== What you are asked to do ==
Please output the lines shown below exactly as they appear.

(Beginning of Dataset excerpts)

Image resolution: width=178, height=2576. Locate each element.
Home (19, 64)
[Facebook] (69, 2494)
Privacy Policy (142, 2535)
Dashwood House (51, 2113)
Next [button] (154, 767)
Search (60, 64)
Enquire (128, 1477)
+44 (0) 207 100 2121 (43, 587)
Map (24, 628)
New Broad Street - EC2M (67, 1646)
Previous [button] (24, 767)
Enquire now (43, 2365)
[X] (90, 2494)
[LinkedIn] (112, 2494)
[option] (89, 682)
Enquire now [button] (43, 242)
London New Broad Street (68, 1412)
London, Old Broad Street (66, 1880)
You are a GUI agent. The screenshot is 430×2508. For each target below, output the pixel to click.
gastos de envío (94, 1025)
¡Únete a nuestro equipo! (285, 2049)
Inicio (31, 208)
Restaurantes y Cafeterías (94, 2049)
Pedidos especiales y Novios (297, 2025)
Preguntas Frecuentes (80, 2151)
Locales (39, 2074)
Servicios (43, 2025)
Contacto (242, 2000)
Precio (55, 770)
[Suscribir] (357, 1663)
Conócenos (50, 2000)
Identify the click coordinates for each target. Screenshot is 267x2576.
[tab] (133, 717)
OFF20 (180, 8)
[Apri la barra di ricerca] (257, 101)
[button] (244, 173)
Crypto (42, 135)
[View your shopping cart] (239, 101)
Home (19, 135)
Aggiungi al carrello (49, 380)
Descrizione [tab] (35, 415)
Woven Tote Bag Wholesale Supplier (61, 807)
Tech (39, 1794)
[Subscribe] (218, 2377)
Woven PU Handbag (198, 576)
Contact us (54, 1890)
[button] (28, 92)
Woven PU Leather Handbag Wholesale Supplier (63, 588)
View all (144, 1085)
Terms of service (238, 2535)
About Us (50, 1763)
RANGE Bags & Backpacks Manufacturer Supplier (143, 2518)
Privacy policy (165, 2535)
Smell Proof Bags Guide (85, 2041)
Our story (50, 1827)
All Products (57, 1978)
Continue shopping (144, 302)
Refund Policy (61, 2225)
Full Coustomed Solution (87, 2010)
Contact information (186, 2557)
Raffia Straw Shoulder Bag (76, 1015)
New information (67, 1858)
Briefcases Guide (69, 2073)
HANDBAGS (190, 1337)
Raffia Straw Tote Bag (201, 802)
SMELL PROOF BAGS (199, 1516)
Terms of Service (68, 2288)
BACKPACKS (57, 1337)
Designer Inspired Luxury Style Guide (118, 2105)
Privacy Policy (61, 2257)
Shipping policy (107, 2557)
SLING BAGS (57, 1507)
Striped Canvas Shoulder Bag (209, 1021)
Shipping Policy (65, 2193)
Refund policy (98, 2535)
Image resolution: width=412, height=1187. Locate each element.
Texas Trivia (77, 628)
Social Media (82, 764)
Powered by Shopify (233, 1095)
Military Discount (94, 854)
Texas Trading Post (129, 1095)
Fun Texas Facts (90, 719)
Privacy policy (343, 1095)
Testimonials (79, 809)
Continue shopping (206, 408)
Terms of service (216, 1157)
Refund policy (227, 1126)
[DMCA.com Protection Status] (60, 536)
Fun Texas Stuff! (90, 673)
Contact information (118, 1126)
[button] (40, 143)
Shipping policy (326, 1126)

(End of Dataset excerpts)

== Finished exercise ==
Image resolution: width=178, height=2576. Locate each element.
Home (19, 64)
[Facebook] (69, 2494)
Privacy Policy (142, 2535)
Dashwood House (51, 2113)
Next [button] (154, 767)
Search (60, 64)
Enquire (128, 1477)
+44 (0) 207 100 2121 (43, 587)
Map (24, 628)
New Broad Street - EC2M (67, 1646)
Previous [button] (24, 767)
Enquire now (43, 2365)
[X] (90, 2494)
[LinkedIn] (112, 2494)
[option] (89, 682)
Enquire now [button] (43, 242)
London New Broad Street (68, 1412)
London, Old Broad Street (66, 1880)
You are a GUI agent. The screenshot is 430×2508. For each target below, output the pixel to click.
gastos de envío (94, 1025)
¡Únete a nuestro equipo! (285, 2049)
Inicio (31, 208)
Restaurantes y Cafeterías (94, 2049)
Pedidos especiales y Novios (297, 2025)
Preguntas Frecuentes (80, 2151)
Locales (39, 2074)
Servicios (43, 2025)
Contacto (242, 2000)
Precio (55, 770)
[Suscribir] (357, 1663)
Conócenos (50, 2000)
Identify the click coordinates for each target. Screenshot is 267x2576.
[tab] (133, 717)
OFF20 (180, 8)
[Apri la barra di ricerca] (257, 101)
[button] (244, 173)
Crypto (42, 135)
[View your shopping cart] (239, 101)
Home (19, 135)
Aggiungi al carrello (49, 380)
Descrizione [tab] (35, 415)
Woven Tote Bag Wholesale Supplier (61, 807)
Tech (39, 1794)
[Subscribe] (218, 2377)
Woven PU Handbag (198, 576)
Contact us (54, 1890)
[button] (28, 92)
Woven PU Leather Handbag Wholesale Supplier (63, 588)
View all (144, 1085)
Terms of service (238, 2535)
About Us (50, 1763)
RANGE Bags & Backpacks Manufacturer Supplier (143, 2518)
Privacy policy (165, 2535)
Smell Proof Bags Guide (85, 2041)
Our story (50, 1827)
All Products (57, 1978)
Continue shopping (144, 302)
Refund Policy (61, 2225)
Full Coustomed Solution (87, 2010)
Contact information (186, 2557)
Raffia Straw Shoulder Bag (76, 1015)
New information (67, 1858)
Briefcases Guide (69, 2073)
HANDBAGS (190, 1337)
Raffia Straw Tote Bag (201, 802)
SMELL PROOF BAGS (199, 1516)
Terms of Service (68, 2288)
BACKPACKS (57, 1337)
Designer Inspired Luxury Style Guide (118, 2105)
Privacy Policy (61, 2257)
Shipping policy (107, 2557)
SLING BAGS (57, 1507)
Striped Canvas Shoulder Bag (209, 1021)
Shipping Policy (65, 2193)
Refund policy (98, 2535)
Image resolution: width=412, height=1187. Locate each element.
Texas Trivia (77, 628)
Social Media (82, 764)
Powered by Shopify (233, 1095)
Military Discount (94, 854)
Texas Trading Post (129, 1095)
Fun Texas Facts (90, 719)
Privacy policy (343, 1095)
Testimonials (79, 809)
Continue shopping (206, 408)
Terms of service (216, 1157)
Refund policy (227, 1126)
[DMCA.com Protection Status] (60, 536)
Fun Texas Stuff! (90, 673)
Contact information (118, 1126)
[button] (40, 143)
Shipping policy (326, 1126)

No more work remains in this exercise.